I just noticed that Audacity can export audio with multiple channels if the format used supports multiple channels. With FFmpeg library (I don’t remember that dll’s name) I were able to export stereo AC3 files. And now I can export 5.1 AC3 files so that the left and right channels are L and R and the separated stereo/mono track (I create it using low pass filter for that track and high pass filter for the original stereo track) is the LFE channel.
But now I would like to know if it is possible to create real 5.1 sound (so that the center and surround channels produce appropriate sound) with Audacity from stereo sound? If it is possible, what plugins I would need? I know that in the normal surround / Pro Logic processing the ‘similarity’ of the front channels will be moved to the center channel and that the sounds in the front channels that have inverted phase will be moved to rear channel(s). But how to do something like that from the stereo sound in the Audacity?
So that’s 4.1 show in 5.1 speakers. The out-of phase front two are mixed down to the rear channels. There are two speakers back there, but they both have the same show.
The center mix is the one that kills you because that’s generally dialog in a movie. There is no good way to split dialog from a mixed stereo show even if the dialog is in the middle. It’s a common request.
For “real” 5.1 sound you would start with a multi-track recording. The tracks can then be “panned”, “filtered” and “delayed” to the appropriate speakers to create the desired spacial effect.
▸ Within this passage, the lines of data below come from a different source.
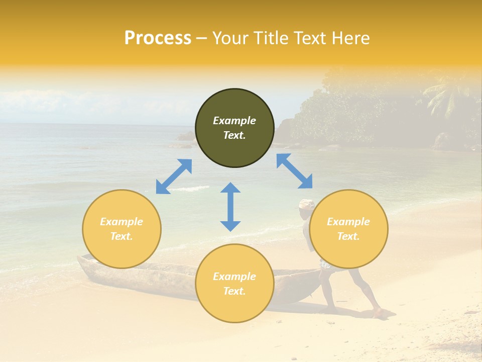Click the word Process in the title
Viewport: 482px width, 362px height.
pos(158,38)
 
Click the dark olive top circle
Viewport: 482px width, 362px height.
pos(234,128)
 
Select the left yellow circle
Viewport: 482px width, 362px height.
pos(122,229)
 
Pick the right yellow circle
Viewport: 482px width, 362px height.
pos(348,229)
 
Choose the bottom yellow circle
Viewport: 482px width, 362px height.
pos(234,283)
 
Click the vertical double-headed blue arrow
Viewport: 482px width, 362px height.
pos(230,207)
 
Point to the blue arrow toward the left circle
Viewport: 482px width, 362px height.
pos(174,176)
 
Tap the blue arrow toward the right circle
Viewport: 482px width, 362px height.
pos(295,171)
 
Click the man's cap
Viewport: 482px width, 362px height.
pos(306,204)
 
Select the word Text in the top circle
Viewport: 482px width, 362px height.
pos(234,136)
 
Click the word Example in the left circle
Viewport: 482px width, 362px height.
pos(122,222)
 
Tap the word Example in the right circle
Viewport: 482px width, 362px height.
pos(348,222)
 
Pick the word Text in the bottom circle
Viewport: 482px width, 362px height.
pos(234,291)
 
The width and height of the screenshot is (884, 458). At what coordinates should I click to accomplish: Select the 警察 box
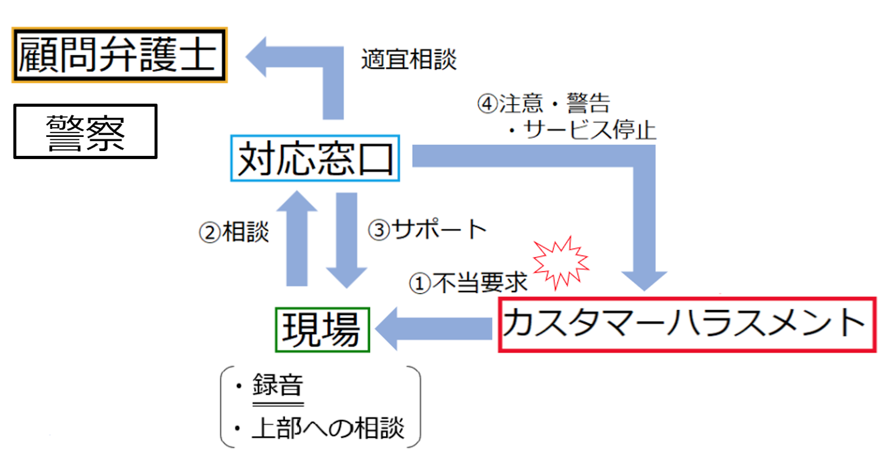click(x=85, y=131)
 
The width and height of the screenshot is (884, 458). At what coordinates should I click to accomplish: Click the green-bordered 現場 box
click(x=321, y=330)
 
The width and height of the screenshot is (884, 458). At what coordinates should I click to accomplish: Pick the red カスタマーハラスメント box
click(x=688, y=325)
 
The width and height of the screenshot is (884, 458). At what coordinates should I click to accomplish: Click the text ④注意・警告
click(x=544, y=104)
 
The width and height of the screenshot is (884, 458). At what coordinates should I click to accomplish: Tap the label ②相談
click(x=234, y=231)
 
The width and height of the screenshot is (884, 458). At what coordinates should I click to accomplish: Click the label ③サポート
click(x=427, y=230)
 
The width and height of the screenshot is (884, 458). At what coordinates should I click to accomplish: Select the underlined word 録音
click(x=278, y=387)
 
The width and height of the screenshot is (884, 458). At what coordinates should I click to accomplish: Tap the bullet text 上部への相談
click(x=328, y=428)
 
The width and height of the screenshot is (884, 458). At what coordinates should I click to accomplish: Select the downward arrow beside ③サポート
click(x=347, y=239)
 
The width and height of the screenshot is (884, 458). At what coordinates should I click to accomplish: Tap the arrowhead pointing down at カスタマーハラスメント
click(x=645, y=278)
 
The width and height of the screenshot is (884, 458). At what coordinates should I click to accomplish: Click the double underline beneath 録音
click(x=278, y=404)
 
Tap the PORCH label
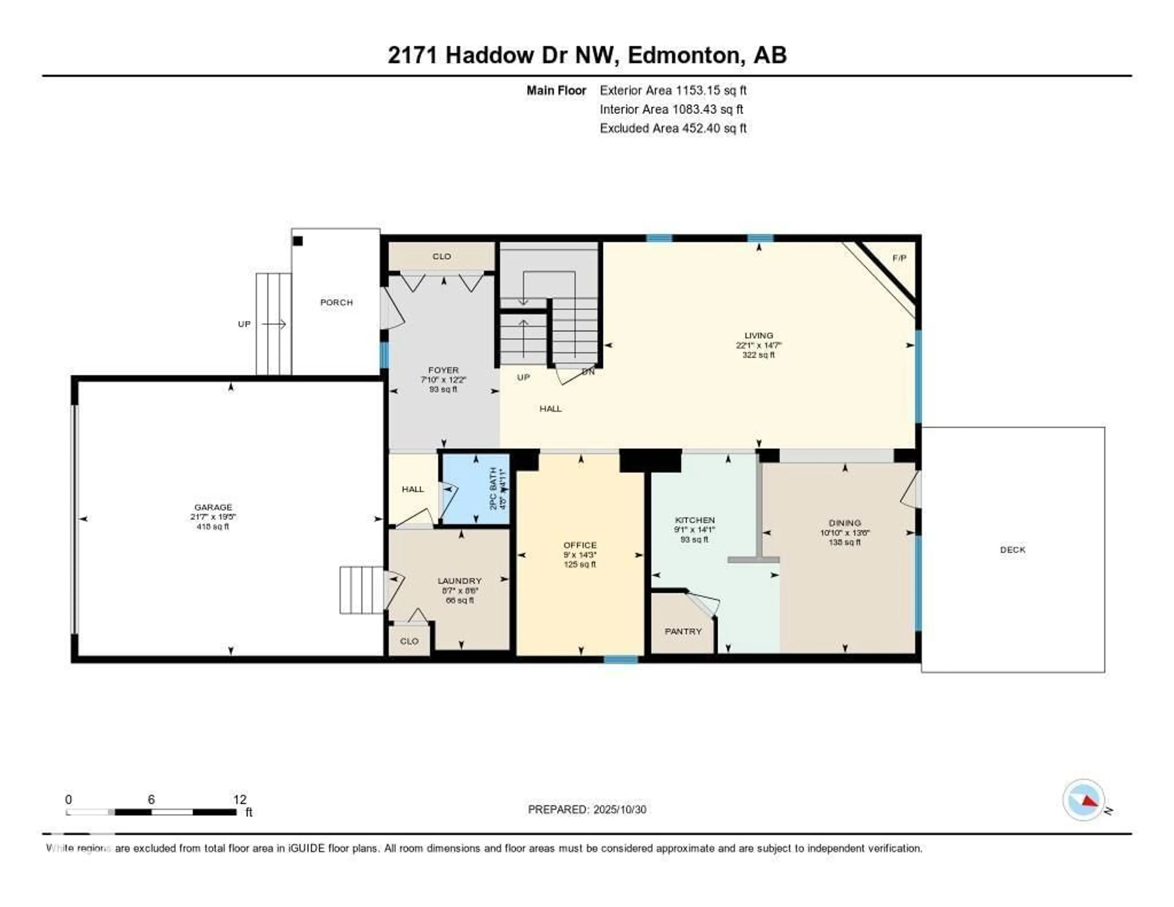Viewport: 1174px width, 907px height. coord(337,303)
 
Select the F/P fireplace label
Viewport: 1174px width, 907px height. coord(899,258)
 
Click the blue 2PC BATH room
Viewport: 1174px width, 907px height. coord(475,489)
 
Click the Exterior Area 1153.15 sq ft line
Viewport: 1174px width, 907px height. coord(673,90)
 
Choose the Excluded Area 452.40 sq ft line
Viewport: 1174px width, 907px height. coord(673,128)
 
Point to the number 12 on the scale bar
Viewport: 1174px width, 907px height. coord(240,799)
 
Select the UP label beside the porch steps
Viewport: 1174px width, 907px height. coord(244,324)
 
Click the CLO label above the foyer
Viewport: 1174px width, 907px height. coord(441,257)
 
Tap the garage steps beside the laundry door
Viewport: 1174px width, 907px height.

If you are starting from a stereo mix, the best that you can do is to create a kind of “pseudo” (fake) 5.1 effect.
For the centre channel, mix the left and right channels to mono and reduce the bass.
For front Left/Right, try the “widen” preset in the Channel mixer plug-in. http://wiki.audacityteam.org/wiki/Nyquist_Effect_Plug-ins#Channel_Mixer
For the rear left/right, try the channel mixer plug-in with:
New Left Channel:
Left mix = 100 %
Right mix = -100 %
New Right Channel
Left mix = -100 %
Right mix = 100 %
You could also try applying a little delay to the rear channels - insert about 40 ms of silence at the start of the track.
For the LFE channel, mix to mono and apply a low pass filter.
You will need to adjust the levels of the tracks to get it to sound right.
For the correct channel mapping, search Google, Different file formats use different channel mappings.
Dolby AC3 has sound services way over and above “put this voice over there.” Dial Norm is the setting that lets you produce thunder, gunshots and jets taking off in their real-world loudness. People producing AC3 for the first time sometimes get burned with this when the encoder they use sets it without telling anybody and nobody thinks to look.
It depends on how wide you want it to be.
If you make it too wide, then any dialogue that has been recorded in stereo (one person to the left and one to the right) might sound weird - as if they are throwing their voices. Try both and see which you prefer.